We always say, get it done, get it right, optimize
later.
Usually later never comes.
Sometimes it is sooner than you think.
I wrote a census apply program. It takes census
data and appends it to data, based on geocode or
zip code, whatever is available.
It was REALLY slow. It was using a indexed lookups
pulling data from disk. The census data is huge, about
4K. It takes a long time to pull the data and append
it as the user data flows through.
But is was fast enough. It took the load off the
mainframe and was faster than if the mainframe did
it, so everyone was happy. Except me. I KNEW I
could do a lot better.
And then disaster struck. The array I developed it
on lost 9 disks at once. Failed channel. And the
reconstruction effort really fried them. One of the
LUNs depended on 2 of the disks, so the LUN was GONE.
The volume that was being used striped 4 LUNs to
create a terrabyte file system. So it went bye-bye.
I'm not the sysadmin.

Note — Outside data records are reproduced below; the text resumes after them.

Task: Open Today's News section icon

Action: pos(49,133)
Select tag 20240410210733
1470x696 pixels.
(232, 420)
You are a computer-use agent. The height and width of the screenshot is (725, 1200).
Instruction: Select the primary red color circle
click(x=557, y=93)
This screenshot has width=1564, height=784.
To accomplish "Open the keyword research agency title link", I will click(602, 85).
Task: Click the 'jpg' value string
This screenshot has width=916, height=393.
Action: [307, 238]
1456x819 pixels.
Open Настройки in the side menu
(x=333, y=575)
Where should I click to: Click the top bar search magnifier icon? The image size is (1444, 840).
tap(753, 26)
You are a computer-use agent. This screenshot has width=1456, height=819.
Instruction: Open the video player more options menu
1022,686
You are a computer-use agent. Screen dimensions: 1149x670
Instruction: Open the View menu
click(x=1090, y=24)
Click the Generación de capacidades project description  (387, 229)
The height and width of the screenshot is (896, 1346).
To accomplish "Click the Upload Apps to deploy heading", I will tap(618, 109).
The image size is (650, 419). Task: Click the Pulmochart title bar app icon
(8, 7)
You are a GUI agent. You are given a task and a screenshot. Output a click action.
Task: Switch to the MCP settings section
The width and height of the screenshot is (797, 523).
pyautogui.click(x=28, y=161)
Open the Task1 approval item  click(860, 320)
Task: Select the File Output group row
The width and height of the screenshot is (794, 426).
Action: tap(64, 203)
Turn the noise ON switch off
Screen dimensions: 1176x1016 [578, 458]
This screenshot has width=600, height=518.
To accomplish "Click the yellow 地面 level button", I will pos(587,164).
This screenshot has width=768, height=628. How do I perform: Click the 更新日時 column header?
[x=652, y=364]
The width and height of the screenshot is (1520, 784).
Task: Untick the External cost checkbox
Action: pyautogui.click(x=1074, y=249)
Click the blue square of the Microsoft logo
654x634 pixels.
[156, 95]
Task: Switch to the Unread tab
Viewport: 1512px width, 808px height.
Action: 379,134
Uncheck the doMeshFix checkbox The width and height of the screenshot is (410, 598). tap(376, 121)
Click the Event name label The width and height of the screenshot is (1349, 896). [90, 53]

I'm not in the systems group.
I'm not supposed to take any time to backup my own
stuff.
And of course, this particular TB was NOT in the
backup system. It was for development, so it did
not fall in the stringent backup schedule, more like:
Hey, backup my stuff this weekend, ok?
I have a nightly backup process that runs, copying all
my development directories into a file, bzipping it,
and copy it to another system.
But my census code was NOT it that either. I had
placed it outside my development tree in preparation
for handing it to another coder. Silly me.
ARRGG!!!
So I could consider this an opportunity. Make it better,
faster.
I threw away the original indexed Perl based design.
I stepped in the way back machine and used pure flat file
extract, sorts, and key joins using Syncsort.
I am often amazed by the speed of Syncsort. I typically
do not use it for flat file processing. I don't like
depending on commercial utilities that expire. It will
cost me in a few months to renew the license. But I'd
renew anyway, I'm just becoming more dependant on it.
The new process is about 20 times faster than the old one.
Test cases that took 10 hours now run in 30 minutes.
It's worth it.